* EXCERPTED PASSAGE

Hersi played in the Netherlands for Ajax, NAC Breda, NEC, Heerenveen, Vitesse, Twente and De Graafschap. He also played for the Greek side AEK Athens.

On 11 September 2012, Hersi signed with A-League club Western Sydney Wanderers. He scored his first goal for the club in the Sydney Derby on 15 December 2012. In February 2013, Hersi re-signed with the Wanderers for another season. On 10 March 2013, against Wellington Phoenix Hersi broke the Australian football record for most consecutive wins for a player (14) beating Matt Horsley's 13 wins for the Wollongong Wolves from April to December 2001. Hersi was sent off with a second yellow card in the Wanderers' Grand Final qualifier against Brisbane Roar and subsequently missed the 2013 A-League Grand Final in which the Wanderers lost 2–0 to Central Coast Mariners.

In May 2014 Hersi signed with Perth Glory. He requested a release from the club in May 2015, which was granted despite having another year to run on his contract.

Hersi was set to sign for the Central Coast Mariners in February 2016, but the deal was scuppered at the last minute after he travelled to Australia on the wrong type of visa.

* SUPPLIED ENTRIES
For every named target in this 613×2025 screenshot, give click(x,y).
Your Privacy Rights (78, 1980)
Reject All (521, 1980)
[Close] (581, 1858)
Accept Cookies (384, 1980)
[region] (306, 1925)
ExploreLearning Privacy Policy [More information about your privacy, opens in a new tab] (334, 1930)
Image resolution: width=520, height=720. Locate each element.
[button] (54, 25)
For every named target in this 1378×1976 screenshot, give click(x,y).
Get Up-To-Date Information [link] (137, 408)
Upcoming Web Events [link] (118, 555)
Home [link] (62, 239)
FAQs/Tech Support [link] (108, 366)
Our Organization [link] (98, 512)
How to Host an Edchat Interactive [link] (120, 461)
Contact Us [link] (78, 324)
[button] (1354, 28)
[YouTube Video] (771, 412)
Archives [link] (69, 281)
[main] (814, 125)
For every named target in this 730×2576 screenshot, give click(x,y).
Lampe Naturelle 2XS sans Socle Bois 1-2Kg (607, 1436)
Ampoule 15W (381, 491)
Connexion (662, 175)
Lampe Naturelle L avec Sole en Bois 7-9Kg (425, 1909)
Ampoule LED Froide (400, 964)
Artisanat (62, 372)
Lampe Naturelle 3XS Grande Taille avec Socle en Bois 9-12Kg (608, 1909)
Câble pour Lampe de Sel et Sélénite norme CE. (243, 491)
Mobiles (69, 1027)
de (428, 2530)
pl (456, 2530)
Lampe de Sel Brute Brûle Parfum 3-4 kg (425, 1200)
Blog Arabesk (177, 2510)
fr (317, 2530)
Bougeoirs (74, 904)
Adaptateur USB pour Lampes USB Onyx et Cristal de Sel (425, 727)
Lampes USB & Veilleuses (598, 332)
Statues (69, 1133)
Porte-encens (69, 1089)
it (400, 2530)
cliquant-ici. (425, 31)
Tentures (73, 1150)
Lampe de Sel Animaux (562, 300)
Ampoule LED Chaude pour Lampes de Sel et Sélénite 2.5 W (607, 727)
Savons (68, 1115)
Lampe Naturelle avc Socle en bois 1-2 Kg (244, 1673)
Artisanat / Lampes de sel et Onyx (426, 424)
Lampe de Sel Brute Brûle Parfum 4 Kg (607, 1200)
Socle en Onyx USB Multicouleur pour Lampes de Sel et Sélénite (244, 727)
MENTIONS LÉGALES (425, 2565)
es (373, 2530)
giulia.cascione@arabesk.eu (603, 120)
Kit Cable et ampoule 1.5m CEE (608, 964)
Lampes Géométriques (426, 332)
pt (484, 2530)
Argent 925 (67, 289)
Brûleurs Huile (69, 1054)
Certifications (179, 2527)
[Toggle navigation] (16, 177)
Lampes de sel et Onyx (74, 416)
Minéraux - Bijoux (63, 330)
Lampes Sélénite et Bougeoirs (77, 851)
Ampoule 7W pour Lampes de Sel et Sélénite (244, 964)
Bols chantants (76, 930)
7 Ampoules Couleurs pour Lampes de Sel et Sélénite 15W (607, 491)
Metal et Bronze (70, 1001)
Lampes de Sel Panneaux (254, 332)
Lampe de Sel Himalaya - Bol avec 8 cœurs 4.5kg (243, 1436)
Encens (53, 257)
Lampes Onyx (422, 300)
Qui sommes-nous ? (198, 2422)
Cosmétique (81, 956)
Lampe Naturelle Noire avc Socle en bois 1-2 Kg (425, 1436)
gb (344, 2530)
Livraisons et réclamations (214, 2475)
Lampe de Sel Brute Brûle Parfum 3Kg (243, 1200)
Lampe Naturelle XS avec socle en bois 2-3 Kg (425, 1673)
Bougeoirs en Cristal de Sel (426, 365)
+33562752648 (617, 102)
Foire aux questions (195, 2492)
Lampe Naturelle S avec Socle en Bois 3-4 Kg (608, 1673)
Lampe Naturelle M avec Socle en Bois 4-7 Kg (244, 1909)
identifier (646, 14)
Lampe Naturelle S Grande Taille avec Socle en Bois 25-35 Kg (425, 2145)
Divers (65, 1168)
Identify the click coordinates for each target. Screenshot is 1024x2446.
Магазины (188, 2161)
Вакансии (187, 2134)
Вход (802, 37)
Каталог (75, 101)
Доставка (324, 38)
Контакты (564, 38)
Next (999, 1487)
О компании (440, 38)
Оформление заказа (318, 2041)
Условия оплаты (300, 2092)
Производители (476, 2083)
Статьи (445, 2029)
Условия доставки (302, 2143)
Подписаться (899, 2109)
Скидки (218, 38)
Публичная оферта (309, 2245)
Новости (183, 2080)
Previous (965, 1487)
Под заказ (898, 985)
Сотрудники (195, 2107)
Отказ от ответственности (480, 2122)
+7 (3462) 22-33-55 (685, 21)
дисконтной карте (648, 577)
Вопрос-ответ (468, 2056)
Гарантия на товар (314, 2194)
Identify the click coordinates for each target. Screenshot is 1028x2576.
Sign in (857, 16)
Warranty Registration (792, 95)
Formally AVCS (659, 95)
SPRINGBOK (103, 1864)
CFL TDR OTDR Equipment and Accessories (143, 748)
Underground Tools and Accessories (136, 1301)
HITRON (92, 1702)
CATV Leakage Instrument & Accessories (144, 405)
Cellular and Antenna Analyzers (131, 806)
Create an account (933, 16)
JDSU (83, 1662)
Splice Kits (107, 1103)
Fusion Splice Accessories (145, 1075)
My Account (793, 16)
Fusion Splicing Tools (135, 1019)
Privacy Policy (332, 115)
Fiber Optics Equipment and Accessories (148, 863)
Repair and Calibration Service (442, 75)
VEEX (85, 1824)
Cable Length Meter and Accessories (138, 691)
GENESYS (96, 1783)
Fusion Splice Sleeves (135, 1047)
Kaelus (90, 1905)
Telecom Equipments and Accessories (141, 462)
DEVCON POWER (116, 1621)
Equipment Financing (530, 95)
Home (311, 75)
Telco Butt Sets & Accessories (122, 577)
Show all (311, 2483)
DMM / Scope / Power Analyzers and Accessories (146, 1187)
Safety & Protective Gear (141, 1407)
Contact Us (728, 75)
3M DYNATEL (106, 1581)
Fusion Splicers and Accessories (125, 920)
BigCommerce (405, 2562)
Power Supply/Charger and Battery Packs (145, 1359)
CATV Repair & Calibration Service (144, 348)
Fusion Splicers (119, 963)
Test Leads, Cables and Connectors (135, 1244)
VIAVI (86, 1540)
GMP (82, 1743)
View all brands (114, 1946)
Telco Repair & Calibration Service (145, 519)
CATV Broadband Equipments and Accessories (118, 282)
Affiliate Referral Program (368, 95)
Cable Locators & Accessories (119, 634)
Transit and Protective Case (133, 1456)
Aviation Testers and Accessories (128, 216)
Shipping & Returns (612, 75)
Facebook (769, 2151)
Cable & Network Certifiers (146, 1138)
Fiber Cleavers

* TASK DETAILS
Reproduce the passage on Hersi's club career between "Hersi played in" and "Central Coast Mariners.", inclusive.

* RESULT
Hersi played in the Netherlands for Ajax, NAC Breda, NEC, Heerenveen, Vitesse, Twente and De Graafschap. He also played for the Greek side AEK Athens.

On 11 September 2012, Hersi signed with A-League club Western Sydney Wanderers. He scored his first goal for the club in the Sydney Derby on 15 December 2012. In February 2013, Hersi re-signed with the Wanderers for another season. On 10 March 2013, against Wellington Phoenix Hersi broke the Australian football record for most consecutive wins for a player (14) beating Matt Horsley's 13 wins for the Wollongong Wolves from April to December 2001. Hersi was sent off with a second yellow card in the Wanderers' Grand Final qualifier against Brisbane Roar and subsequently missed the 2013 A-League Grand Final in which the Wanderers lost 2–0 to Central Coast Mariners.